I don't know where this came from. I really don't know. But it came along over three days.

It was interesting to write. Just to see a different perspective on Pinkie. It took me some time to nail down Cheese Sandwich's point of view. But I think it came out well.

Hope you all enjoy this :twilightsmile:

Most ponies think that sanity is something given to you when you are born. That it is a gift to you from whomever you believe made you, and that you don't have to do anything to earn it. But they are wrong. Sanity is the small island we are on. The water lapping around that island is insanity. When we are born, we are immersed in that water. That's why babies cry, and toddlers scream and throw tantrums. They have not yet been taught sanity's ways. As they grow, they learn them, and pull themselves out of the water and onto the island. What ponies don't realize is that sanity is a choice. We choose it every day, every moment. Some ponies like to wade into those waters again, and some immerse themselves into it by choice.
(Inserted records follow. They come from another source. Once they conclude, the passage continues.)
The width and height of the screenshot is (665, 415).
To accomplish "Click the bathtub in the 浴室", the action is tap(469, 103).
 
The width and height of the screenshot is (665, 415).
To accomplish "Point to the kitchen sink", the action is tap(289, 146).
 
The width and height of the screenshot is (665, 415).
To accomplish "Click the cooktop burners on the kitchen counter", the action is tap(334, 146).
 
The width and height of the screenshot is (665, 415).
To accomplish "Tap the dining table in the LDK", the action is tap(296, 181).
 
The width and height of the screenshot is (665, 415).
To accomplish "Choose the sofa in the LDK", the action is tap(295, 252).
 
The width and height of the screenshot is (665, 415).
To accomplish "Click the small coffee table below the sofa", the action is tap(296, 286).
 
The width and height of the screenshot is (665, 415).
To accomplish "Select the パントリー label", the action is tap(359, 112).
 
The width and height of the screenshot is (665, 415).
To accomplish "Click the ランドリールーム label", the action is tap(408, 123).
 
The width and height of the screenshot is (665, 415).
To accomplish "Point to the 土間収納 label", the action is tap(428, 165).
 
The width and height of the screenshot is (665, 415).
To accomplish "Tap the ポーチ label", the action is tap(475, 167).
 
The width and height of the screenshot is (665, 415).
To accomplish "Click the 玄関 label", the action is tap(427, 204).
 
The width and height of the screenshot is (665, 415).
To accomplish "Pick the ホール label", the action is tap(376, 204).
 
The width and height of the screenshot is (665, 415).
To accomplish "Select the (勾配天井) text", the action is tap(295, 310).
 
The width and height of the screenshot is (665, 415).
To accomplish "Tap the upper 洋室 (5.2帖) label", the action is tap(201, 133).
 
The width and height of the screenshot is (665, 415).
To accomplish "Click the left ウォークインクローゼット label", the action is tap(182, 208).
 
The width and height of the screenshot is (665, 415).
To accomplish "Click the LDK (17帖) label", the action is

There is a select group of ponies, though, that have two hooves in the water and their flank on land. Some might consider me a part of that group. They might even be correct. But I know one other pony who is there.

Pinkie Pie.

We’ve grown close over the years, to the point of being more than friends. The zany, happy, party going pony was so much more than what was beneath the surface. I had barely scratched the surface of who she was when I met her. Somepony seemingly one dimensional to everypony else is so much more to me. Even when we just met, and she cried when she thought she wouldn’t headline Rainbow Dash’s birthaversary bash, I saw there was more to her than met the eye.

Most ponies see the both of us as super duper party ponies. They think we can’t get sad, that we only live to make Ponies laugh and smile, that we are impenetrable walls of joy and excitement. They do not see that we too have feelings. My feelings that ponies didn’t see were mainly insecurities. I feared being invisible. I wanted ponies to notice me, to see me, to pay attention. I thought that from that standpoint, I could understand what she was going through. But the deeper I dug, the more I realized that wasn’t an issue for her. Her party pony persona did not cover up the fear of being invisible. No, not at all. Her persona covered up the fear of being forgotten, and being only loved for making parties.

She has never confided this in me directly. It was a knowledge I had had to cobble together over time. I’ve seen that part of her very rarely. It almost never comes out in full view for others to see. But I have caught glimpses of it. I have seen the light in her eyes replaced by a deep pit of fear. I have watched her head droop down in a way that makes me think she might flood places with her tears. The one time her fear came into complete view for me, so did her insanity.

I had come to Ponyville to assist in a party for the Cake twins. However, the day of the party, Pound and Pumpkin had to go to the hospital after taking a spill down the stairs. Pinkie had begged to go with them, but guests had already begun to arrive, and Mrs. Cake asked that she stay because the baked goods they were providing were good for business. It felt terrible to Pinkie, the party going on without the guests of honor. I had provided the entertainment while she tended to the back store, since she wasn’t exactly up to partying at the time. I had poked my head through the doors, intending to ask about the cake, and her hair was deflated, her normally curly hair straight as a line, and her coat, once vibrant, dulled.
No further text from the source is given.